Helbig admitted today that between March 2006 and December 2007 she, and others, conspired to defraud financial institutions through the submission of false and fraudulent mortgage loan applications and settlement statements in the name of strawbuyers. Helbig, and others, took these actions to induce financial institutions to finance the purchase and construction of approximately 30 properties near Smith Mountain Lake. The fraudulent actions of Helbig, and others, caused nearly $11 million in losses.
According to evidence presented at today’s guilty plea hearing by Assistant United States Attorney Laura Day Rottenborn, Helbig was the leader of a conspiracy who, along with her co-conspirators, recruited strawbuyers to pose as purchasers for properties Helbig owned near Smith Mountain Lake. Helbig paid the strawbuyers between $5,000 and $20,000 to pretend that they had purchased property from Helbig and needed a loan to build a primary residence on the land. In reality, however, the strawbuyers had no intention of owning or living in the house and instead Helbig took the loan disbursements for herself. She used some of the money to build homes on the land, which she intended to flip and sell for substantial profit but never did. She also used the loan money to pay herself a substantial income; gave some of the money to her co-conspirators to incentivize their participation in the scheme; and took money from one loan institution to pay off debts she owed to other financial institutions.
To induce lenders to make the loans, Helbig and her co-conspirators helped the strawbuyers falsify their loan applications. The loan applications stated an artificially inflated value for the land, inflated the strawbuyer’s income and assets, misrepresented the strawbuyer’s employment, misrepresented that the property would be the strawbuyer’s primary residence, and misrepresented the true source of funds provided to the strawbuyer for closing. Helbig personally gave strawbuyers substantial sums of money to help them qualify for loans that they could not otherwise afford, as well as kickbacks to the strawbuyers for their services– without disclosing either such gifts to the lenders. In many instances, Helbig then took back the “gifts” used to inflate the strawbuyer’s assets as soon as the loan closed. Helbig further signed settlement statements and loan applications even though she knew they contained materially false information designed to trick the banks into making substantial loans. She then filed false tax returns claiming improper deductions, resulting in a grossly underestimated tax liability.

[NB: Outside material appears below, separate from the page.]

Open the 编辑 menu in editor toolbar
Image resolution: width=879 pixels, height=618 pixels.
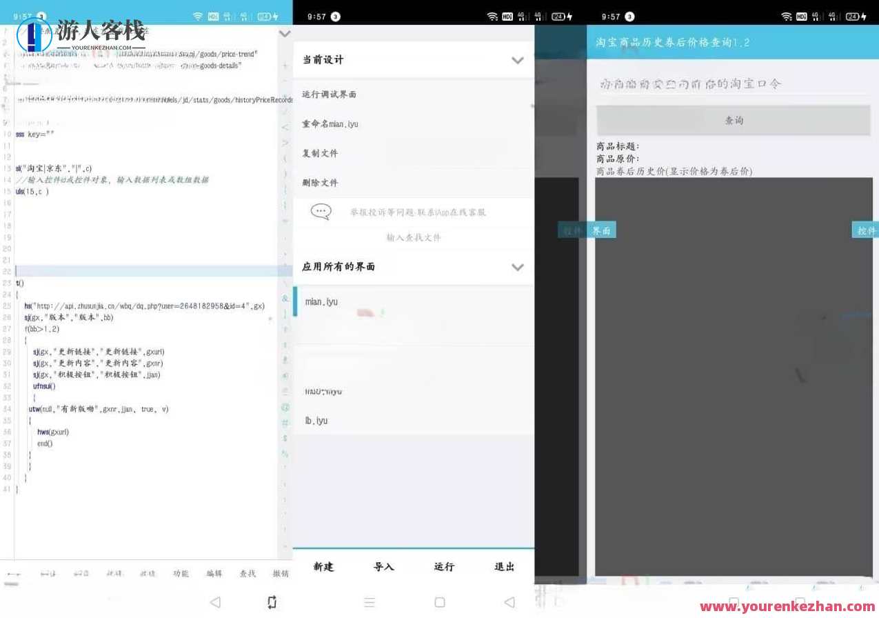point(212,573)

Throughout the life of the conspiracy, about a half dozen lending institutions unknowingly made over $17 million in loans to Helbig based on the false and fraudulent statements in the loan application packets. Helbig ran a Ponzi scheme, making the loan payments on properties using the loan proceeds from other loans. Meanwhile, Helbig had not completed the construction of virtually any homes. When Helbig could no longer obtain additional financing, due in part to her supply of strawbuyers drying up and the tightening of the extension of credit in connection with the mortgage crisis of 2008, she stopped making payments on the loans, causing the properties to go into foreclosure and causing the lenders substantial loss. The strawbuyers were also put into financial ruin when the defaults and foreclosures were reported negatively on their accounts with the credit bureaus.
The investigation of the case was conducted by the Internal Revenue Service-Criminal Investigations, the Federal Bureau of Investigation and the United States Postal Inspection Service. Assistant United States Attorneys Laura Day Rottenborn and Heather Carlton are prosecuting the case for the United States.